De zoektocht naar de oorzaken (etiologieën) van menselijke ziekten gaat terug tot de oudheid. Hippocrates, een Griekse arts uit de 4e en 5e eeuw v. Chr., zou de eerste zijn geweest die de opvatting huldigde dat ziekte geen bezoek van de goden is, maar wordt veroorzaakt door aardse invloeden. Wetenschappers hebben sedertdien voortdurend gezocht naar de oorzaken van ziekten en hebben inderdaad de oorzaken van vele ziekten ontdekt.
Bij de ontwikkeling van een ziekte (pathogenese) is meer betrokken dan louter blootstelling aan een oorzakelijk agens. Een kamer vol mensen kan worden blootgesteld aan een verkoudheidslijder, maar slechts een of twee zullen later een verkoudheid ontwikkelen. Veel gastheerfactoren bepalen of het agens al dan niet ziekte zal induceren. Zo spelen bij de pathogenese van ziekte de weerstand, immuniteit, leeftijd en voedingstoestand van de blootgestelde persoon, alsmede de virulentie of toxiciteit van het agens en het niveau van blootstelling, alle een rol bij het bepalen of ziekte zich ontwikkelt.
In de volgende hoofdstukken zullen de vele soorten ziekten bij de mens in categorieën worden verdeeld, en in elk daarvan zullen slechts enkele voorbeelden worden gegeven om de aard van het proces vast te stellen. Deze categorieën zijn verdeeld op grond van de veronderstelde etiologie van de ziekte. Vele ziekten zijn nog van onbekende (idiopathische) oorsprong. Bij andere kan de oorzaak wel worden vermoed, maar nog niet definitief bewezen. In enkele gevallen is de ontdekking van de etiologie van een ziekte de individuele prestatie van een eenzame onderzoeker die vele jaren aan het probleem heeft gewerkt; het verhaal van Louis Pasteur en de ontdekking van de oorzaak van anthrax is een klassiek voorbeeld. Vaker nog staat de individuele onderzoeker die de uiteindelijke doorbraak maakt, op de schouders van honderden vroegere werkers die stukjes en beetjes kennis leverden die van vitaal belang waren voor het uiteindelijke inzicht.

• [OPDRACHTEN]:
a: Herhaal woordelijk het deel van het bronfragment dat begint met "Bij de ontwikkeling" en doorloopt tot en met "ziekte zich ontwikkelt.".
b: Welk verhaal noemt het bronfragment als klassiek voorbeeld van een etiologie die door een eenzame onderzoeker is ontdekt?
De items die nu volgen staan los van het bronfragment.

• [GEGEVENSUITTREKSELS]:
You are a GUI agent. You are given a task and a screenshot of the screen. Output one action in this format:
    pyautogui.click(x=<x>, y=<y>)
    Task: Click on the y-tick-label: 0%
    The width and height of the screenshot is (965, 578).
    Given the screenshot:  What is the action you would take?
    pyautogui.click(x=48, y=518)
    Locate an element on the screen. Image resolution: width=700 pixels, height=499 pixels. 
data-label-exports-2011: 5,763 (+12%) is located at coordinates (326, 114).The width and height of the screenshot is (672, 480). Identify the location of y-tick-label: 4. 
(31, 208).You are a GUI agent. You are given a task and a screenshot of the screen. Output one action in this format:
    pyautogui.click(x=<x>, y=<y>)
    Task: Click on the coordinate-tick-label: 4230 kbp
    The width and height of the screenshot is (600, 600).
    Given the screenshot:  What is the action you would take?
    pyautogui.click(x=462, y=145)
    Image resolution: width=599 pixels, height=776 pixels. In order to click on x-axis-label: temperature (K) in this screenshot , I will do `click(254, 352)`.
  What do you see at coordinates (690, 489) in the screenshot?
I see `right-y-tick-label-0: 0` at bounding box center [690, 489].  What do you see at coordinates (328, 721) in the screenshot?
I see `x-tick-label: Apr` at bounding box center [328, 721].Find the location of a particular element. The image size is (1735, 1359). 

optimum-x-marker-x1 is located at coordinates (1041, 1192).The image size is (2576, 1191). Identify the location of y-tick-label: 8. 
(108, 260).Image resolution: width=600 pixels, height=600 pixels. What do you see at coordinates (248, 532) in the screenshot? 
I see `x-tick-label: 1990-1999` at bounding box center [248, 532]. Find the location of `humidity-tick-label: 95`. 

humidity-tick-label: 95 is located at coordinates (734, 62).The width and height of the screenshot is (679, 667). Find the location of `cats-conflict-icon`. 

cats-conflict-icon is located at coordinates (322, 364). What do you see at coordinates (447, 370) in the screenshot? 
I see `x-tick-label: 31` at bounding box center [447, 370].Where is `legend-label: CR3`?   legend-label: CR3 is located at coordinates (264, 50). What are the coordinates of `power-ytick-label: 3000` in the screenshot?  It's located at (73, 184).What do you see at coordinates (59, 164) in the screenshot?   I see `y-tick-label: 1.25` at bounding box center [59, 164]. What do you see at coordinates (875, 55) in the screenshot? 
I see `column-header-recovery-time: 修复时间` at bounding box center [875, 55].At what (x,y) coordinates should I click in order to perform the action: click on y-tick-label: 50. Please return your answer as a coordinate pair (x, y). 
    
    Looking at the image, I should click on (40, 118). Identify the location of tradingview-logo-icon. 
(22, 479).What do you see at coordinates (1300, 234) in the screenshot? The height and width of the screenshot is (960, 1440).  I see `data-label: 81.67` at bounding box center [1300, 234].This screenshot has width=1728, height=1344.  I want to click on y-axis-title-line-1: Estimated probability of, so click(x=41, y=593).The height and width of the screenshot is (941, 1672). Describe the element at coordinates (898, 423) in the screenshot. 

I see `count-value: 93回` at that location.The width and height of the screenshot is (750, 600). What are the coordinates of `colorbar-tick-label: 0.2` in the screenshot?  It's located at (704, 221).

• [VERWACHTE ANTWOORDEN]:
a:
Bij de ontwikkeling van een ziekte (pathogenese) is meer betrokken dan louter blootstelling aan een oorzakelijk agens. Een kamer vol mensen kan worden blootgesteld aan een verkoudheidslijder, maar slechts een of twee zullen later een verkoudheid ontwikkelen. Veel gastheerfactoren bepalen of het agens al dan niet ziekte zal induceren. Zo spelen bij de pathogenese van ziekte de weerstand, immuniteit, leeftijd en voedingstoestand van de blootgestelde persoon, alsmede de virulentie of toxiciteit van het agens en het niveau van blootstelling, alle een rol bij het bepalen of ziekte zich ontwikkelt.

b: Het verhaal van Louis Pasteur en de ontdekking van de oorzaak van anthrax.